ИСХОДНЫЙ ТЕКСТ -
____
Такая практика позволяет нам разделить свои риски. Если бы мы получали информацию только от одной лаборатории, то данные не были бы объективными. А сотрудничество с несколькими партнерами позволяет сопоставлять полученную информацию и накапливать соответствующий опыт. К сведению: исходя из нашей практики, данные, которые поступают из отечественных лабораторий, абсолютно не уступают по качеству данным, полученным на зарубежных площадках.

 

– Какую пользу вам приносит участие в международных конференциях? Будете ли вы участвовать в форуме «Открытые инновации», который пройдет в Москве с 31 октября по 2 ноября этого года? Если да, то о чем вы хотите там рассказать?

– Так как мы ведем исследовательскую деятельность в масштабах международного медицинского сообщества, для нас важно представлять полученные данные на мероприятиях самого высокого уровня. Если мы говорим об онкологии, то мероприятием такого уровня считается ежегодный конгресс Американской ассоциации по изучению рака (AACR), где регулярно бывают представлены фундаментальные данные, а клинические данные и некоторые фундаментальные исследования – на конгрессе Американского общества клинической онкологии (ASCO). Мероприятие проводится на территории США. ASCO – это самый большой конгресс, на который съезжается порядка 50 тысяч человек со всего мира. Мы можем гордиться, что наши работы были отобраны для того, чтобы доложить о них на этих конгрессах. Попасть туда с докладом очень сложно. По результатам ASCO затем создается топ-10 наиболее читаемых работ. В прошлом году мы были на 3-й позиции,  что очень почетно. Сейчас мы также представляем наши работы.

Кроме того, недавно меня пригласили на Европейский симпозиум по урологическим опухолям. Это крупное событие, которое проводится различными европейскими сообществами урологов, онкологов, радиологов.
____
ИЗВЛЕЧЕННЫЕ ДАННЫЕ -
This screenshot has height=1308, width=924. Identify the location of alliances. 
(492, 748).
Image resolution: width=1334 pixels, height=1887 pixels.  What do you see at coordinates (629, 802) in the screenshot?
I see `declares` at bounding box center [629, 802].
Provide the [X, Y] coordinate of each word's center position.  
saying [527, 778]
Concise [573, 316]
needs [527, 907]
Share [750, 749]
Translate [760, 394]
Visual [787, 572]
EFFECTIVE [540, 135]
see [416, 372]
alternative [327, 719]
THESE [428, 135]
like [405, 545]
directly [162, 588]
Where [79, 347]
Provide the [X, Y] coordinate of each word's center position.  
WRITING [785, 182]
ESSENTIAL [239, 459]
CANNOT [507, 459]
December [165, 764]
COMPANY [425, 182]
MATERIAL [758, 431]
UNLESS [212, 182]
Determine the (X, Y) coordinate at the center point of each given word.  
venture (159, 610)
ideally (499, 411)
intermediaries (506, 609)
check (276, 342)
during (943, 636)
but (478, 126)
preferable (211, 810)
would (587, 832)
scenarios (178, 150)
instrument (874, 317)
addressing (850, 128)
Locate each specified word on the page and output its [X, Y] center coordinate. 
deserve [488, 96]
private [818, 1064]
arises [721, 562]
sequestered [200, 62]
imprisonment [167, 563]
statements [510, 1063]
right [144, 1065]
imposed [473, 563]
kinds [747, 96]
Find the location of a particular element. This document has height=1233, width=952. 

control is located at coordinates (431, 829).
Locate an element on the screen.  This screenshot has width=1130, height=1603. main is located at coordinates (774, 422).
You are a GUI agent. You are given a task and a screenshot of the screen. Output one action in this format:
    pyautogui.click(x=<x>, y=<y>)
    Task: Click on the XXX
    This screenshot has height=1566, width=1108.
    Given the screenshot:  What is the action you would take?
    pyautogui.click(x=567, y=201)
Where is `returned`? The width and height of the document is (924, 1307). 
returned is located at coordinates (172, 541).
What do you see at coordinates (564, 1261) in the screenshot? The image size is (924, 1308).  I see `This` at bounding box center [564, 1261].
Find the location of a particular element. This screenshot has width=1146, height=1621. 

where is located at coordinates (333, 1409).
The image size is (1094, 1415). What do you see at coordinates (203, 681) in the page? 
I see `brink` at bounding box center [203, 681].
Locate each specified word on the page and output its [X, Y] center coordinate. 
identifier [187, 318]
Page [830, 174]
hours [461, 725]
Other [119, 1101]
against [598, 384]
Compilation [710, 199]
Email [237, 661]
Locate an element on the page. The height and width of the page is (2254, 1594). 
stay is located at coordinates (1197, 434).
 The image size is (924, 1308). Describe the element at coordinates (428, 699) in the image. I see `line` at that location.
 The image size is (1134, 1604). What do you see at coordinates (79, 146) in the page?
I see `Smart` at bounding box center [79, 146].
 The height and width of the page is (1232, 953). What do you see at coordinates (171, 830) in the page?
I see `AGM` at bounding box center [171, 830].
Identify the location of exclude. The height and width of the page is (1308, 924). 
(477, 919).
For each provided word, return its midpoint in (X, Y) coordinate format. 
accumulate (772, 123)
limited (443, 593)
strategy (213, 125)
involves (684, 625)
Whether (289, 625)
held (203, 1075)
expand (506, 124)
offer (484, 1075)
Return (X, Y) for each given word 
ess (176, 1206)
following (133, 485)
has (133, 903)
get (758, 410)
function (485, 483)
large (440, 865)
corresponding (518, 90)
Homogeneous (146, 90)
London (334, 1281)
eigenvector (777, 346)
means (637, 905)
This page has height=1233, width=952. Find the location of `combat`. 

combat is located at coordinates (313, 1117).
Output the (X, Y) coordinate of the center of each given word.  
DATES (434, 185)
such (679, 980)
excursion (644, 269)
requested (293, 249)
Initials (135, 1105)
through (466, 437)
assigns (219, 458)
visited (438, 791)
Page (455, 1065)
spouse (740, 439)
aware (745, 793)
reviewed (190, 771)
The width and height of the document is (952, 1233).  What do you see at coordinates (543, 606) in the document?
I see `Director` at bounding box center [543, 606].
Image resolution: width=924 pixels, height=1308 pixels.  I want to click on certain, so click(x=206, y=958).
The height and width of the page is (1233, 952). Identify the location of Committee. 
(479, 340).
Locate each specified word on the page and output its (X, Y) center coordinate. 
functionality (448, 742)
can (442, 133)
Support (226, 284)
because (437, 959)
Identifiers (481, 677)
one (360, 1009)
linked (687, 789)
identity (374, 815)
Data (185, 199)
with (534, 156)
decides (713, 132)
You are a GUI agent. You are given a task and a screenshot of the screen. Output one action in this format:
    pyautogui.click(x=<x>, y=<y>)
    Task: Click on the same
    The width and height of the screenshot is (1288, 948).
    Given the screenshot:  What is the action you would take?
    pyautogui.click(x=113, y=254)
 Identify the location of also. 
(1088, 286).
____
ЗАДАНИЯ -
[1] Какую позицию в топ-10 наиболее читаемых работ ASCO, согласно интервью, представленные работы занимали в прошлом году?
[2] Объясните по интервью, почему данные получают от нескольких лабораторий, а не от одной.
[3] Продолжите интервью об исследованиях и участии в конференциях, начав сразу после его последнего предложения.
Для выполнения заданий записи не нужны.

ОЖИДАЕМЫЕ ОТВЕТЫ -
[1] Третью позицию.

[2] Так можно разделить риски. Данные от одной лаборатории не были бы объективными, а сотрудничество с несколькими партнерами позволяет сопоставлять полученную информацию и накапливать опыт.

[3]
Выступать с докладами на российских мероприятиях для нас не менее важно. Условно мы разделяем их на два направления. Первое – это инновационные мероприятия, к которым относится форум «Открытые инновации». Там я планирую выступить с докладом и изложить самые последние данные, касающиеся проводимых нами доклинических исследований. На такого рода мероприятиях бывают не только врачи, но и представители бизнеса, государственных структур.

Второе направление важных для нас мероприятий – чисто врачебные. Это Съезд онкологов, состоявшийся в Санкт-Петербурге 11–13 сентября текущего года (он проводится один раз в 6 лет), ежегодный Российский онкологический конгресс, который пройдет в этом году 12–14 ноября в Москве.

 

– Какие у руководства компании «ОнкоМакс» перспективные планы?

– Предполагается, что после разработки препарата компания будет производить его в России. Если раньше производственных мощностей, позволяющих осуществлять выпуск препаратов такого рода, не было, то сейчас они успешно развиваются. Есть специальные бизнес-инкубаторы, где создаются идеальные условия для создания биологических препаратов (в частности, моноклональных антител). Теперь многие западные компании локализуют свое производство в России. И некоторые российские компании, например, «Биокад», осуществляют большое производство моноклональных антител, как правило, биоаналогов.

На данном этапе для нас самым важным является оценка токсичности и эффективности антитела OM-RCA-01 в клинических исследованиях.